Taking a look at the essential facts property investors need to know before purchasing buy to let
Report filed under: Buying Property Abroad Guides » Buying Property Abroad Guide
Sun, December 16, 2007 - 5:32 pm EET
As the European Union continues to expand and buying property abroad becomes even easier for British citizens throughout the EU, buy-to-let as an investment strategy is starting to capture the attention of thousands. From Spain and Portugal to Bulgaria and beyond, the attraction of buying property abroad remains high. When buying property with an eye toward letting for financial returns is the plan, there are some things investors need to think about to help them boost their chances of earning a solid income.

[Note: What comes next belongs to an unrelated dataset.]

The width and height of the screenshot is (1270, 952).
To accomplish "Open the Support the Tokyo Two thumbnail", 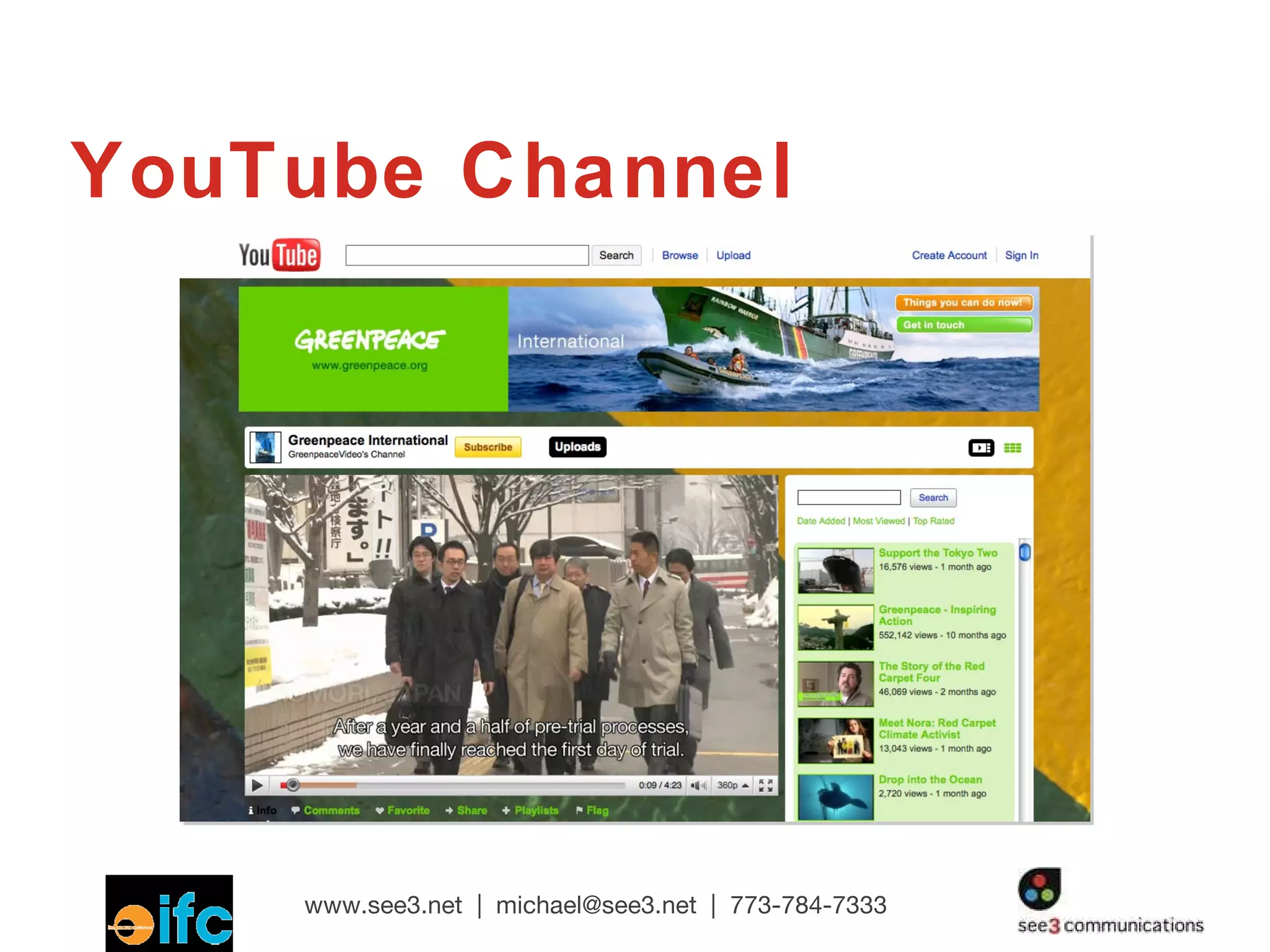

If you’re considering buy to let abroad, read on. There are some excellent tips worth considering that can help increase chances of good returns. Keep in mind though that there are no guarantees when it comes to real estate. If crystal balls worked, we’d all be wealthy investors!
Some of the top things to consider when exploring buy-to-let potential abroad include: -
Market trends. Since you’re interested in buy-to-let, look at your country of choice, the region in question and even the specific city’s average rental yields. Look at the figures for the type of rentals you’re interested in. Rental yields for year-round properties, for example, might be different than those experienced by holiday property buyers.
Type of rental desired. Year-round rentals offer a steady stream of income to some, but others are simply drawn to the holidaymaking market. Whilst the latter can offer a limited window for annual returns, the prices holiday rentals command tend to be a great deal higher. Do decide which fits personal plans the best before seeking out properties and bargains in a foreign land. Rentals that appeal to holidaymakers very likely will not be in the same places that locals will want to reside.
Taxes. This can be a huge consideration in choosing a place to buy abroad. Even if taxes are high, if the right pricing strategy for a rental is used, profits can still be enjoyed. Still, lower taxes are a bonus that shouldn’t be overlooked.
Government stability. This is a very important consideration when looking to buy property abroad for any reason. A good investment can turn sour quickly if government instability is present. On the whole, most of the biggest investment hotspots – especially in the EU – remain quite stable.
Whilst the above considerations apply to any buy-to-let situation, investors seeking to cater to the holidaymaking market should consider a few other factors in selecting their properties. These include: -
Tourism trends. Look for areas that already have strong tourism markets or those that are growing. Quite a few parts of Europe, for example, are surging with growth. Study where the holidaymakers go and new areas that might be of interest to them before selecting a location to buy in.
Pricing factors. Pricing on year-round rentals tends to follow basic market trends with no other extra considerations beyond maintenance and taxes. For holiday rentals however, buyers also need to consider things such as cable television, water, electric, cleaning and management services and even security. These costs fall on the owner, not the tenant. Make sure to build them into the lease price with enough left to actually enjoy a profit!
Buying property abroad to let for a steady income is an excellent way to make money. There are no guarantees though. It pays to carefully examine the options, look at trends and make certain prices are reasonable for renters whilst still allowing for personal profit. When in doubt, seek out advice from other investors, management companies and even legal and real estate professionals in the country of choice and back at home.